The populations in 12 of the 17 districts have grown faster than the national average this decade, according to census data. Many of them have become younger and more ethnically diverse during that period. That data provided some of the rationale for the decision to target these seats.

Speaking of Lungren's district and others like it, Andy Stone, a DCCC spokesman, says: "The fact that Obama won there, the change in population, the different demographics … those are all factors that have made the district a target."

Republicans remain confident about holding each seat the Democrats are targeting, however. The downward trend line for Republican incumbents in these districts is tied to so-called "Democratic years" – when the Democrats were overwhelmingly popular compared with the Republicans, say GOP officials.

The situation is completely different this year, says Joanna Burgos, a spokeswoman for the National Republican Congressional Committee. Changing demographics cannot compete with the national mood, she says. Gallup puts Democratic approval ratings at 33 percent.

In California, for example, Lungren took 46 percent to Bera's 38 percent, with 15 percent of voters undecided, according to a Sept. 19 poll by Public Policy Polling, a Democratic firm.

"It's all about momentum, and I think there's no doubt that the Republicans have all the intensity at the time," Ms. Burgos says. The congressmen targeted by the DCCC Red and Blue program "just had two very difficult cycles for Republicans, and they were able to survive that."

In other words, if the Democratic Party could not defeat certain Republicans in "blue" years it can't take their seats this year, either.

That is essentially the view taken by Nathan Gonzales, political editor of the nonpartisan Rothenberg Political Report. "You only need one hand to count the number of Republican incumbents who might lose in November, with a couple digits to spare," Mr. Gonzales says. Democrats "have credible candidates, but it's just a terrible time to run."
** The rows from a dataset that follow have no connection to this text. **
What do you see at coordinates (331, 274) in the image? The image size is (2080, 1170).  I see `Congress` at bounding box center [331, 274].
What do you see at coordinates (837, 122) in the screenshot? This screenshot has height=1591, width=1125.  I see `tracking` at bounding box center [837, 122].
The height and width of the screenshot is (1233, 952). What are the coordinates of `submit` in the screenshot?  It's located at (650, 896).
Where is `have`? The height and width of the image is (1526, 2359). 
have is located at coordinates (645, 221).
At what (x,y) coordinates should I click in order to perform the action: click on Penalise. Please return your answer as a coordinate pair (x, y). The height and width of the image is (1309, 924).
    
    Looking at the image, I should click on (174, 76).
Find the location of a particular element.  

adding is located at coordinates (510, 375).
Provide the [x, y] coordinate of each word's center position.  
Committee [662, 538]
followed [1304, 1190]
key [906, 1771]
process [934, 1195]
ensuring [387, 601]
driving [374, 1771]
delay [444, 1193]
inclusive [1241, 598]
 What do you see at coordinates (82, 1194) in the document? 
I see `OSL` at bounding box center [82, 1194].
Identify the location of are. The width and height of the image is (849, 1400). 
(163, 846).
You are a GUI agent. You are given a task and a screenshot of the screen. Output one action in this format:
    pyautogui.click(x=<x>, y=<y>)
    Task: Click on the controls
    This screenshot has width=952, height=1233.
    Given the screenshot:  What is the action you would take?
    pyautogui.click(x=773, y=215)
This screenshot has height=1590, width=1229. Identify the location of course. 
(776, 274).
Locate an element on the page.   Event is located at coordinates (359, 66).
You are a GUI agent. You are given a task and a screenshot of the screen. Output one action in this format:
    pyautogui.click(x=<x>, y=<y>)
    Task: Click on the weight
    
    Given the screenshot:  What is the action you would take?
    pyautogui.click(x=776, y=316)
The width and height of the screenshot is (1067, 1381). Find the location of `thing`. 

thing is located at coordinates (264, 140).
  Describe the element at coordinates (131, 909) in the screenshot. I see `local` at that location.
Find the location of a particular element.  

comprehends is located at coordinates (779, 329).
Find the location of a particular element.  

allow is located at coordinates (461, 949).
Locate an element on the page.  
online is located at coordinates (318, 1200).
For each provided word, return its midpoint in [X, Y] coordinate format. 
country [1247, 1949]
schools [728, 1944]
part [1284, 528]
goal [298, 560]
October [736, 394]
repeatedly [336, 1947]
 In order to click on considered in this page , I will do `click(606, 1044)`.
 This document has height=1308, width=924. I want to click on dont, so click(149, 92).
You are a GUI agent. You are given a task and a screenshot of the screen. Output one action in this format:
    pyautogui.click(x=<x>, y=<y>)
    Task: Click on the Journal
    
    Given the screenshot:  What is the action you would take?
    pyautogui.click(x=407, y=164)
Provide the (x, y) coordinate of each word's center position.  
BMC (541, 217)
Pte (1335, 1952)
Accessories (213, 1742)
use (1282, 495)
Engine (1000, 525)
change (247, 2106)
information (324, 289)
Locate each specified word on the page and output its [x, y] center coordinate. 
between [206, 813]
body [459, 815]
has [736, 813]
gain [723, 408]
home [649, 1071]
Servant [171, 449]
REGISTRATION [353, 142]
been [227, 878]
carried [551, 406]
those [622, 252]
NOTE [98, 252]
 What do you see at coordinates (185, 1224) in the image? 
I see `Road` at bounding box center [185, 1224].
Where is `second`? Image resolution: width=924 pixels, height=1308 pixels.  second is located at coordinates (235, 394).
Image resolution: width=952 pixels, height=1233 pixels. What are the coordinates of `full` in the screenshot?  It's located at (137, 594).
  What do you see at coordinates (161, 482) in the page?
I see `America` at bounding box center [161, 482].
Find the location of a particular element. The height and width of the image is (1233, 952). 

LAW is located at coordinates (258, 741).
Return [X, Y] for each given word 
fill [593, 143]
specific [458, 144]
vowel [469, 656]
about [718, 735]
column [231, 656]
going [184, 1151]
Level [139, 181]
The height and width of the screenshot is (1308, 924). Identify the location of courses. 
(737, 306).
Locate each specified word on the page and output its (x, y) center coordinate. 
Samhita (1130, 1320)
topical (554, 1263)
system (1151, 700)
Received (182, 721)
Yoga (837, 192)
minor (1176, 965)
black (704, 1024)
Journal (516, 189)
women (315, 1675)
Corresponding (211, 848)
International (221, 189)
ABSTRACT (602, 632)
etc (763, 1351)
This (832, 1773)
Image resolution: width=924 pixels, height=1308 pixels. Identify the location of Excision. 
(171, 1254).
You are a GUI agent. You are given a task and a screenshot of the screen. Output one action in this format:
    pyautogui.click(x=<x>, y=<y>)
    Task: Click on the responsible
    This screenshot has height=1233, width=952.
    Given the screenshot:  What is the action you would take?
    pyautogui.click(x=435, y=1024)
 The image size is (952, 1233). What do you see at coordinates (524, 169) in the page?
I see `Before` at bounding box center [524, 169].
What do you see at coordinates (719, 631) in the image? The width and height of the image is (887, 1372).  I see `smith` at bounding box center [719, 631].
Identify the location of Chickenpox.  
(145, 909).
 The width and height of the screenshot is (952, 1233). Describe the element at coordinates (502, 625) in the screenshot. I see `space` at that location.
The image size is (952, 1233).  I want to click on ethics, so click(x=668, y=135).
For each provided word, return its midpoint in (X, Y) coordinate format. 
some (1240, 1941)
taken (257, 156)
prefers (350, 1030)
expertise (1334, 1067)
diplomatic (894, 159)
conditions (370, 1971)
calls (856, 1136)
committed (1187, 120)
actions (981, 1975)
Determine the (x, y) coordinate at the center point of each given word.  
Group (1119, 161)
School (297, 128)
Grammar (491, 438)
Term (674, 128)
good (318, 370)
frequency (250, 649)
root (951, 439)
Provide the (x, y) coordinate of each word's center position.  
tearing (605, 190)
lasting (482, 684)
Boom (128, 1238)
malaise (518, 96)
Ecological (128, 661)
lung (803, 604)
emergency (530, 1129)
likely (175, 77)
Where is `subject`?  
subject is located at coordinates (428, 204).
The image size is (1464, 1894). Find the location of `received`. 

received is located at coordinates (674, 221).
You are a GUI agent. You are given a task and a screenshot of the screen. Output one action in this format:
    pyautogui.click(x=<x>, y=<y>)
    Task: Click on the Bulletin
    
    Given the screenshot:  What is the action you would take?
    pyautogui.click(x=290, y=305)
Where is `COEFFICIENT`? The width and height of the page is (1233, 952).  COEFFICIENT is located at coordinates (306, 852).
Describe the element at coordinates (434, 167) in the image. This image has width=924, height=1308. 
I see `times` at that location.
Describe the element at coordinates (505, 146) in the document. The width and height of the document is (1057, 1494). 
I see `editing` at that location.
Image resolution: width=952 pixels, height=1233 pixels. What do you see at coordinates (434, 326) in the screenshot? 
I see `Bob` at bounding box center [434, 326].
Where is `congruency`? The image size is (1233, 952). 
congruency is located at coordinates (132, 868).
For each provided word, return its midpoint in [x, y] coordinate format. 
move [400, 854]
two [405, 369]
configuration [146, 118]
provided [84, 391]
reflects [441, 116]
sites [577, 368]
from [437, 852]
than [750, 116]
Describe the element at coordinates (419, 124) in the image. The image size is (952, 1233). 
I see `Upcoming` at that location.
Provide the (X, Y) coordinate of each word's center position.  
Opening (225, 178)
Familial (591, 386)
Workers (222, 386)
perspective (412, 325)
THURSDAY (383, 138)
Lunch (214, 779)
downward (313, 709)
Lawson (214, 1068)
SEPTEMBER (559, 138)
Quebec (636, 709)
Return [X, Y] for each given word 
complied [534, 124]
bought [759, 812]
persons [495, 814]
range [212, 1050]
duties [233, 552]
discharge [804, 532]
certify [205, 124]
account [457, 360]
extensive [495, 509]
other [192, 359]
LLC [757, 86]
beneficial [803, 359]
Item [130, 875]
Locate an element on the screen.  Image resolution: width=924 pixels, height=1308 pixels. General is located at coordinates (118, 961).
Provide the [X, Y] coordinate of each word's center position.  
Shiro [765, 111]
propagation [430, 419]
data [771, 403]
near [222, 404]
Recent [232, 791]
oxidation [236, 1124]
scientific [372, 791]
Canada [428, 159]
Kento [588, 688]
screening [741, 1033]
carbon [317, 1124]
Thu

Still, though most predictions for the midterm election are dire for Democrats, the most reliable indicator – public opinion polls – are all over the map. A Sept. 20 Gallup poll found voters are virtually split, 46 percent to 45 percent, between Democratic and Republican supporters, respectively. An August NBC/Wall Street Journal poll (which also showed a statistical tie) shows that the drop in Democratic support over the past two years has come primarily in the South. Democrats could lose seats in the South and Midwest, but some GOP seats in other regions might be vulnerable as well.